Copy the following rows verbatim, each on its own line.

>> Begin Task material

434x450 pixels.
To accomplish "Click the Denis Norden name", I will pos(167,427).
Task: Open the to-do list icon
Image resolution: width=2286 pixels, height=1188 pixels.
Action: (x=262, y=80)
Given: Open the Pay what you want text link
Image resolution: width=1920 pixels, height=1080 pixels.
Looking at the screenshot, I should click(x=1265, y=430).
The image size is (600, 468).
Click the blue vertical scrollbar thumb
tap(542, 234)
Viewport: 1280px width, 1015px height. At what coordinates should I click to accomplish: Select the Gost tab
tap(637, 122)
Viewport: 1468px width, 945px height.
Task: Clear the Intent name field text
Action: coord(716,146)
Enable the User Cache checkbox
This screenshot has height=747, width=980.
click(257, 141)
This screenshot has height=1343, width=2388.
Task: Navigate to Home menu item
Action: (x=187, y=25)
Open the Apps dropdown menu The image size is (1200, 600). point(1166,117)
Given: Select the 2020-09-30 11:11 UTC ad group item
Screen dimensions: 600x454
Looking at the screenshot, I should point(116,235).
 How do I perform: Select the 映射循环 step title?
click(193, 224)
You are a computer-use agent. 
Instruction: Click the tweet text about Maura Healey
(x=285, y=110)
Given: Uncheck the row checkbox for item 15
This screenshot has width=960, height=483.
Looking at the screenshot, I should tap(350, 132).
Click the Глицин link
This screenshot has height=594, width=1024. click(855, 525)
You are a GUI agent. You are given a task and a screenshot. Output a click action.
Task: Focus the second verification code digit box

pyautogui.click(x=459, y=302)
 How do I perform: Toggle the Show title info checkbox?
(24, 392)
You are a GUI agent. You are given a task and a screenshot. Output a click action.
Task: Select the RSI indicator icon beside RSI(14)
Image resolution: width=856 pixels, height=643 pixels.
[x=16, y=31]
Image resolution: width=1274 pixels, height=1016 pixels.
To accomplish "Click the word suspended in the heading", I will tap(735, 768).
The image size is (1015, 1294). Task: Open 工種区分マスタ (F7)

>> End Task material

[Exercise solution]
434x450 pixels.
To accomplish "Click the Denis Norden name", I will pos(167,427).
Task: Open the to-do list icon
Image resolution: width=2286 pixels, height=1188 pixels.
Action: (x=262, y=80)
Given: Open the Pay what you want text link
Image resolution: width=1920 pixels, height=1080 pixels.
Looking at the screenshot, I should click(x=1265, y=430).
The image size is (600, 468).
Click the blue vertical scrollbar thumb
tap(542, 234)
Viewport: 1280px width, 1015px height. At what coordinates should I click to accomplish: Select the Gost tab
tap(637, 122)
Viewport: 1468px width, 945px height.
Task: Clear the Intent name field text
Action: coord(716,146)
Enable the User Cache checkbox
This screenshot has height=747, width=980.
click(257, 141)
This screenshot has height=1343, width=2388.
Task: Navigate to Home menu item
Action: (x=187, y=25)
Open the Apps dropdown menu The image size is (1200, 600). point(1166,117)
Given: Select the 2020-09-30 11:11 UTC ad group item
Screen dimensions: 600x454
Looking at the screenshot, I should point(116,235).
 How do I perform: Select the 映射循环 step title?
click(193, 224)
You are a computer-use agent. 
Instruction: Click the tweet text about Maura Healey
(x=285, y=110)
Given: Uncheck the row checkbox for item 15
This screenshot has width=960, height=483.
Looking at the screenshot, I should tap(350, 132).
Click the Глицин link
This screenshot has height=594, width=1024. click(855, 525)
You are a GUI agent. You are given a task and a screenshot. Output a click action.
Task: Focus the second verification code digit box

pyautogui.click(x=459, y=302)
 How do I perform: Toggle the Show title info checkbox?
(24, 392)
You are a GUI agent. You are given a task and a screenshot. Output a click action.
Task: Select the RSI indicator icon beside RSI(14)
Image resolution: width=856 pixels, height=643 pixels.
[x=16, y=31]
Image resolution: width=1274 pixels, height=1016 pixels.
To accomplish "Click the word suspended in the heading", I will tap(735, 768).
The image size is (1015, 1294). Task: Open 工種区分マスタ (F7)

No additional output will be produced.